### [Written instruction]
Recast the records below as a Markdown table with the columns Row and Line. Number each non-blank line in order and leave out the blank ones.

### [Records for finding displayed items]
"""

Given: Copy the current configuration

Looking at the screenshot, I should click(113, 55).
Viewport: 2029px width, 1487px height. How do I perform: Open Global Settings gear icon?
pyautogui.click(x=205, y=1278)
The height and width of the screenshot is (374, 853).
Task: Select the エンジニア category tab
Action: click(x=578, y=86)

"""

### [Full response]
| Row | Line |
|---|---|
| 1 | Given: Copy the current configuration |
| 2 | Looking at the screenshot, I should click(113, 55). |
| 3 | Viewport: 2029px width, 1487px height. How do I perform: Open Global Settings gear icon? |
| 4 | pyautogui.click(x=205, y=1278) |
| 5 | The height and width of the screenshot is (374, 853). |
| 6 | Task: Select the エンジニア category tab |
| 7 | Action: click(x=578, y=86) |